# pet friendly villas



## Helaly (Apr 30, 2014)

Hi, I'm embarking upon a european adventure which will place me in Greece in late May, probably leaving mid September. 

I'm having problems finding quality villas that accept dogs - I have two small ones - and wondered if anyone might be able to help with properties or advice?

Many thanks


----------



## concertina (Oct 18, 2012)

*adventure*



Helaly said:


> Hi, I'm embarking upon a european adventure which will place me in Greece in late May, probably leaving mid September.
> 
> I'm having problems finding quality villas that accept dogs - I have two small ones - and wondered if anyone might be able to help with properties or advice?
> 
> Many thanks


perhaps you could give us a little more information as to which part of greece you want to go to,are you intending to stay in one place or moving around?


----------



## Helaly (Apr 30, 2014)

the whole trip is flexible, anywhere in Greece or the islands, view of the sea would be good.
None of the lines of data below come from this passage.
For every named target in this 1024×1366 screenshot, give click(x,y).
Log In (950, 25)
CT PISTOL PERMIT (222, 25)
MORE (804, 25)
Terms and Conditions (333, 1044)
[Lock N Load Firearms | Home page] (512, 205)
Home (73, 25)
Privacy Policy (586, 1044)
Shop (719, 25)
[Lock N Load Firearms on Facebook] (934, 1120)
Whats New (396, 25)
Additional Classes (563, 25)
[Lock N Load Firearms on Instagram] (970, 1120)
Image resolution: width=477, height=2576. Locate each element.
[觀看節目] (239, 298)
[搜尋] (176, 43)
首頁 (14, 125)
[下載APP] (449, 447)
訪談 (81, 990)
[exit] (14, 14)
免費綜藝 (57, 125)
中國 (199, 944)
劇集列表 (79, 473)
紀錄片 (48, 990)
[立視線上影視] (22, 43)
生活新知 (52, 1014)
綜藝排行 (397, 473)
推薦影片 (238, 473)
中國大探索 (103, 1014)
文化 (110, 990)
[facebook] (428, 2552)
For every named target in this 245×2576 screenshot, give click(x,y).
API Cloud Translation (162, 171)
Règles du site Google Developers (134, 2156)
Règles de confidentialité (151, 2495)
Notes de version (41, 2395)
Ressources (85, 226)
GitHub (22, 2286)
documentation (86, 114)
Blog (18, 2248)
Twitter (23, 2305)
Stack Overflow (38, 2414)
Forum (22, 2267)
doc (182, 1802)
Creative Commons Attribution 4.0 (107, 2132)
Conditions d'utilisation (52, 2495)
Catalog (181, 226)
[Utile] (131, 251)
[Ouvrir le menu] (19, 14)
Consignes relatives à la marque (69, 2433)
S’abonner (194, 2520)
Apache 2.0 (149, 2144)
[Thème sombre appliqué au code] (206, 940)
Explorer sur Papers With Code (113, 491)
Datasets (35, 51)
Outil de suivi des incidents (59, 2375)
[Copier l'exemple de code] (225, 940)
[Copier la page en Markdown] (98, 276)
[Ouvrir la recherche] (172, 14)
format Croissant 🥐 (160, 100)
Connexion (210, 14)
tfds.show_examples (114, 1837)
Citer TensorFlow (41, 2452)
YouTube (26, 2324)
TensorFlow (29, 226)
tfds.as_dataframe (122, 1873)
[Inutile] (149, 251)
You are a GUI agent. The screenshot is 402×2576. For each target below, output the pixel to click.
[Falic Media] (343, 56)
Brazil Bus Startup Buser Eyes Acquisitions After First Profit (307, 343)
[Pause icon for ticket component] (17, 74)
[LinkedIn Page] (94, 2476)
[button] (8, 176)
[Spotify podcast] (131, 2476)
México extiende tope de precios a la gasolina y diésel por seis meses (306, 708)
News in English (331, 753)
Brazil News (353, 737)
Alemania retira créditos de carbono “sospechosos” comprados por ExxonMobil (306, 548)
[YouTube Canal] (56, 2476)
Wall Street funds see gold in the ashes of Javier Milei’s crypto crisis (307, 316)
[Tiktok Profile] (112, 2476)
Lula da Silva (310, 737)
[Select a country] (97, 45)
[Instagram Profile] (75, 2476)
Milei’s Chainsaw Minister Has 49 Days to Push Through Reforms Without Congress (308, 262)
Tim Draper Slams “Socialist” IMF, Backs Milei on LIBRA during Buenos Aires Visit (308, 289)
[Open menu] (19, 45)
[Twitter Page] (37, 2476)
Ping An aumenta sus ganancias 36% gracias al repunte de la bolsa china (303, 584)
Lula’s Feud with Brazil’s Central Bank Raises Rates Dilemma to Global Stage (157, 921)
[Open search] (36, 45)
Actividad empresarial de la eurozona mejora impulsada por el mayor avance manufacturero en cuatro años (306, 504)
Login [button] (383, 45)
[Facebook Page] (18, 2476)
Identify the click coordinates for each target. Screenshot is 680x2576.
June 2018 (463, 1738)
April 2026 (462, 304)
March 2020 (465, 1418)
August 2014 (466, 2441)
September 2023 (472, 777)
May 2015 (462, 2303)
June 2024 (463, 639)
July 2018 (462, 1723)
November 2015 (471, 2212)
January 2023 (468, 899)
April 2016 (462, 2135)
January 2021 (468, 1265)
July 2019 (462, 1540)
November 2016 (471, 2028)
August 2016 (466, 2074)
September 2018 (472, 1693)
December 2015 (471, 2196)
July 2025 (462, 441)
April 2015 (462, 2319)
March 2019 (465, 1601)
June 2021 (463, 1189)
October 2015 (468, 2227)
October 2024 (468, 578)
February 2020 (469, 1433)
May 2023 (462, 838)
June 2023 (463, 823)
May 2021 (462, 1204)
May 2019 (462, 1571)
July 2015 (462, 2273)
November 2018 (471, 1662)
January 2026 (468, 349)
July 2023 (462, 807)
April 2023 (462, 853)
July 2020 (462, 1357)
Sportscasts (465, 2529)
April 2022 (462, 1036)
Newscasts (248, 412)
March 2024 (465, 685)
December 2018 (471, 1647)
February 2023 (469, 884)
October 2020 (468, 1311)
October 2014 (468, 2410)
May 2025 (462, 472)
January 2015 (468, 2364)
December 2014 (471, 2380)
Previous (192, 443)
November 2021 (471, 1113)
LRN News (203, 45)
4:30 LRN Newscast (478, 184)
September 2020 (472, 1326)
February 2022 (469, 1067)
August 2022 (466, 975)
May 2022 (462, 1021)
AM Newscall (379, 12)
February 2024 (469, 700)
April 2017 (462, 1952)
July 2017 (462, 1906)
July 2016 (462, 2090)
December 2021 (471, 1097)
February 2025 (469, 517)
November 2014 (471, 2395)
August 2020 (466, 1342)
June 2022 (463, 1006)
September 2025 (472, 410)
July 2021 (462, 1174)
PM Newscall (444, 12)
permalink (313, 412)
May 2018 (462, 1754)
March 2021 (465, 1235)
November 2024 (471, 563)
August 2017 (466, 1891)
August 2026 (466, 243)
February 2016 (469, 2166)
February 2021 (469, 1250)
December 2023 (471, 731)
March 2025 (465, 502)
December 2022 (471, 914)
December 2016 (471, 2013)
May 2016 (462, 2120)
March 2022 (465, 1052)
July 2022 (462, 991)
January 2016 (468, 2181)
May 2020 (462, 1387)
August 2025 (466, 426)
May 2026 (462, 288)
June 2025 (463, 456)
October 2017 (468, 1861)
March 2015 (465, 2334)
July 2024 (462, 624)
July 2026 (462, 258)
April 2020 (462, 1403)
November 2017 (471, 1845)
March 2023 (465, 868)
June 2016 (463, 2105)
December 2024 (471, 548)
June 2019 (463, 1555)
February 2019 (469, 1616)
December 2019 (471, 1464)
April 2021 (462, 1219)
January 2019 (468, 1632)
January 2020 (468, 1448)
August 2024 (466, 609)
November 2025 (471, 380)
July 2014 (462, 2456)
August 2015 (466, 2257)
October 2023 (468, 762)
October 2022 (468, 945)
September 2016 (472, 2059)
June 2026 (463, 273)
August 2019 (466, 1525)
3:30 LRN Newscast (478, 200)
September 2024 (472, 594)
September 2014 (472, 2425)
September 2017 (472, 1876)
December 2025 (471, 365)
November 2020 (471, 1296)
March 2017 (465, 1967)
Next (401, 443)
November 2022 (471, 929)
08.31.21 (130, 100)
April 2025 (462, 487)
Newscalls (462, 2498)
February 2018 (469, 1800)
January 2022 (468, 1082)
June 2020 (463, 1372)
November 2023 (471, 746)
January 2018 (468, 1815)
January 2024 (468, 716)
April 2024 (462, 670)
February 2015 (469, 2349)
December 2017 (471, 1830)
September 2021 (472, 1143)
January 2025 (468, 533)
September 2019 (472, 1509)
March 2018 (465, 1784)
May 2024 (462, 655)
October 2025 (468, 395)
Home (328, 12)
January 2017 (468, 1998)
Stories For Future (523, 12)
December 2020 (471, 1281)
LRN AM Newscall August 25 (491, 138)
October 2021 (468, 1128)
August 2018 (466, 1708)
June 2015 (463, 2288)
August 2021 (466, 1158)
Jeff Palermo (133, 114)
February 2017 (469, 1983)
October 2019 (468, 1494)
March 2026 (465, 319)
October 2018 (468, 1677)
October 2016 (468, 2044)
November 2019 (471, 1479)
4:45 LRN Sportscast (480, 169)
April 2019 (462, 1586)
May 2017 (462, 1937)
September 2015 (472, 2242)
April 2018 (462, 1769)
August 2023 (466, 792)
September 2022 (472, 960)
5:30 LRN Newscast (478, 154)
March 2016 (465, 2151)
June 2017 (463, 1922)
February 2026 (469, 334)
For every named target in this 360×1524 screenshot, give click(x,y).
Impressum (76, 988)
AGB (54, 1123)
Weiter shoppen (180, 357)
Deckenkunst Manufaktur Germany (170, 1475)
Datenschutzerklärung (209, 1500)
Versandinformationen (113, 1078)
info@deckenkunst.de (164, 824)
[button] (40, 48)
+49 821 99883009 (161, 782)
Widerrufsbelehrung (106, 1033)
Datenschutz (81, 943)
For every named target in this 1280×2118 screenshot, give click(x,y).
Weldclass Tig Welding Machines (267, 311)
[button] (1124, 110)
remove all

One place would be great but I can also move around. I've just been quoted between 12 and 28,000 for 2 weeks, with dogs for a villa with a private pool which is way out of my league!! I think I might be being unrealistic but you never know. I'm a professional healer/mystic, maybe there's someone out there who'd like some help with anxiety, grief or relationships in exchange for a nice place to stay?


----------



## baldilocks (Mar 7, 2010)

Go to Booking.com: 454,198 hotels worldwide. 28+ million hotel reviews. and in the search options, after you have entered the location, go to additional options for the type of property you want and select pets accepted.


----------